Interprofessional education (IPE) has become an increasingly necessary component of healthcare and health science curricula (Institute of Medicine, 2015; World Health Organization, 2010). However, the longitudinal impact of IPE and students’ ability to transfer knowledge and skills from the classroom to the workplace remains unknown (Breitbach et al., 2020). Training future healthcare providers (i.e., physical therapists, occupational therapists, exercise scientists) to work in interprofessional (IP) teams should arguably begin at the undergraduate (UG) level, rather than graduate level, in order to improve effective translation of skills to the workplace (Breitbach et al., 2020; Cooper et al., 2001; Murdoch et al., 2017). IP team training is designed to improve healthcare outcomes at large (Bridges et al., 2011) and can greatly impact both our medical and health/wellness systems.

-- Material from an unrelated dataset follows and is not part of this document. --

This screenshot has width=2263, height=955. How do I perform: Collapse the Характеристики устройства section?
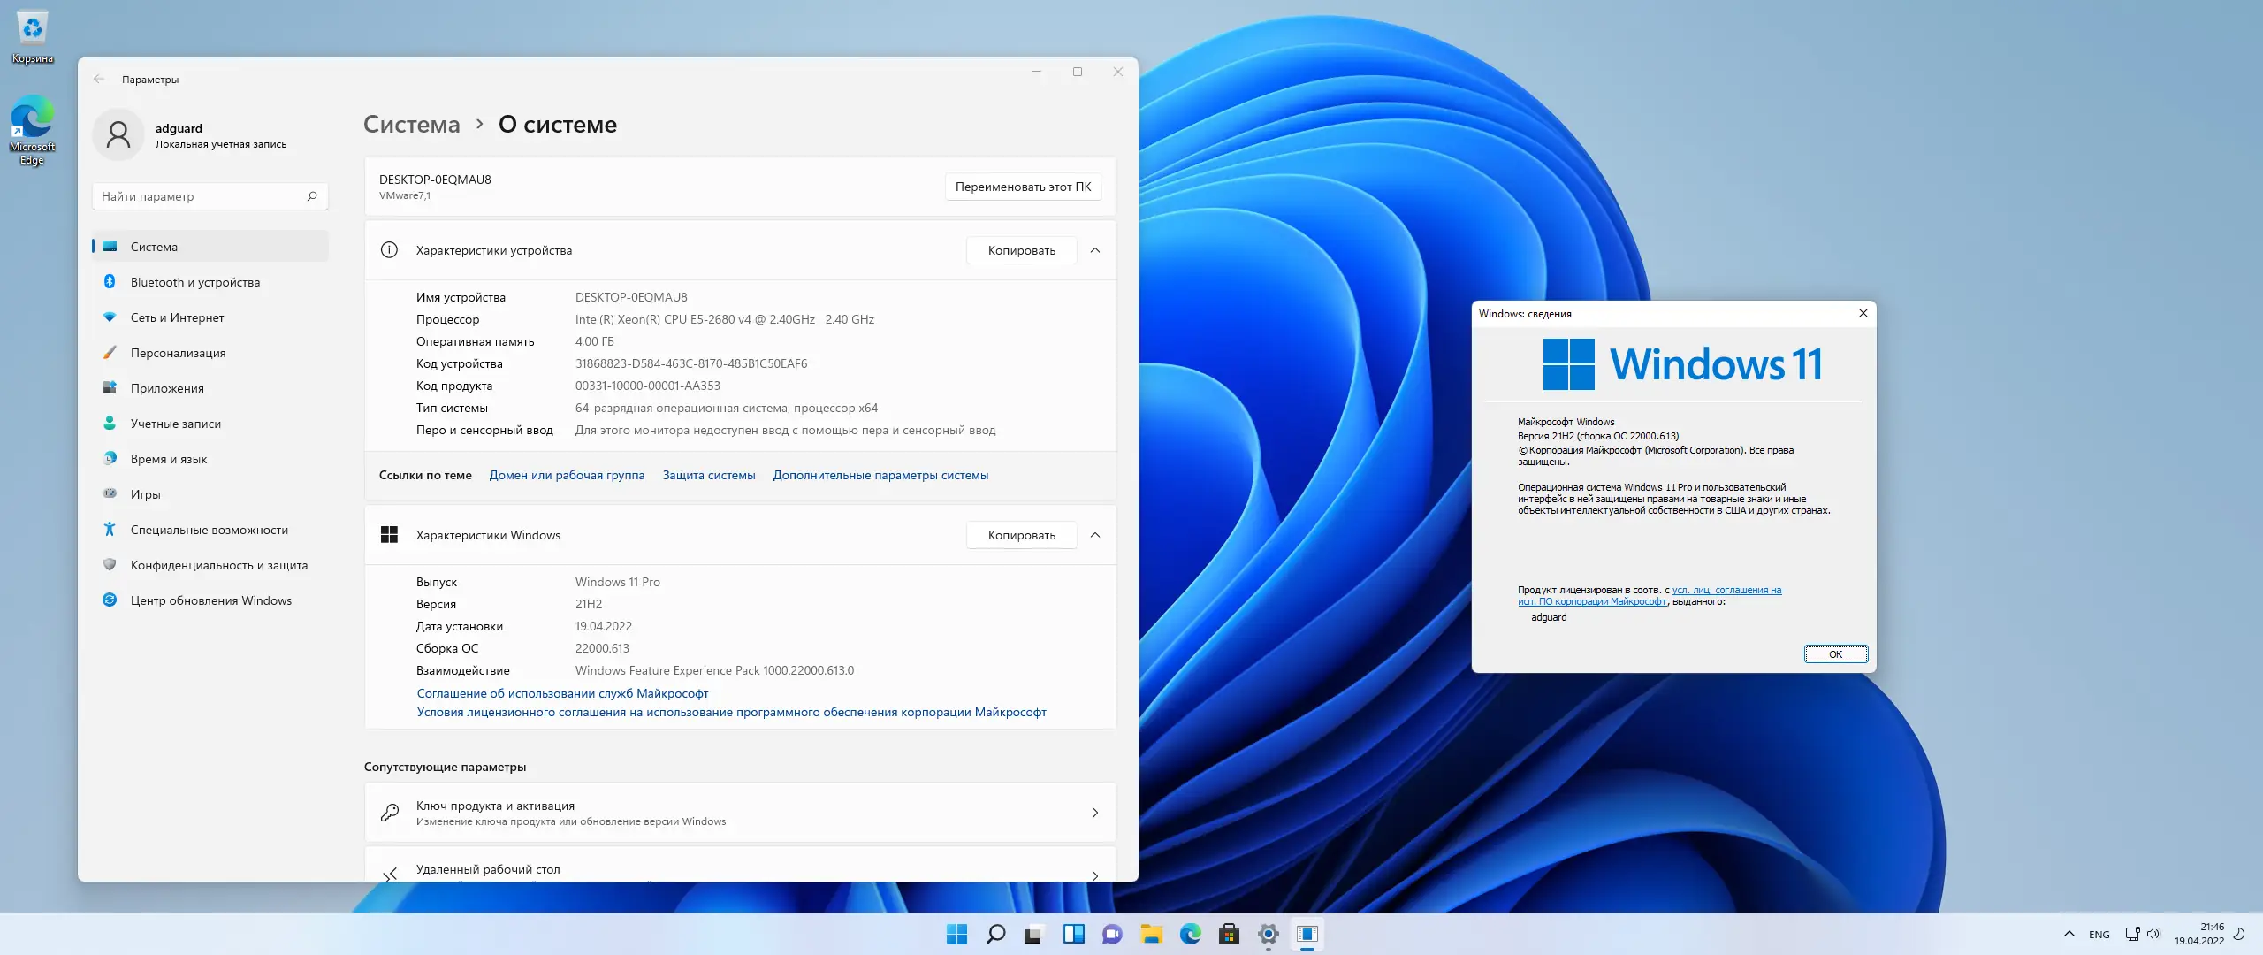(x=1096, y=250)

Assessing translation of collaborative skills can be challenging due to variation between settings. However, it is important to set students up for success in a controlled environment (education system) before moving to a dynamic environment (workplace).

The Self-Assessed Collaboration Skills (SACS) survey (Table 1) is one tool that can be used to self-assess collaborative skills immediately after an IP learning activity or a collaborative event and is appropriate for clinical and nonclinical environments (Hinyard et al., 2019).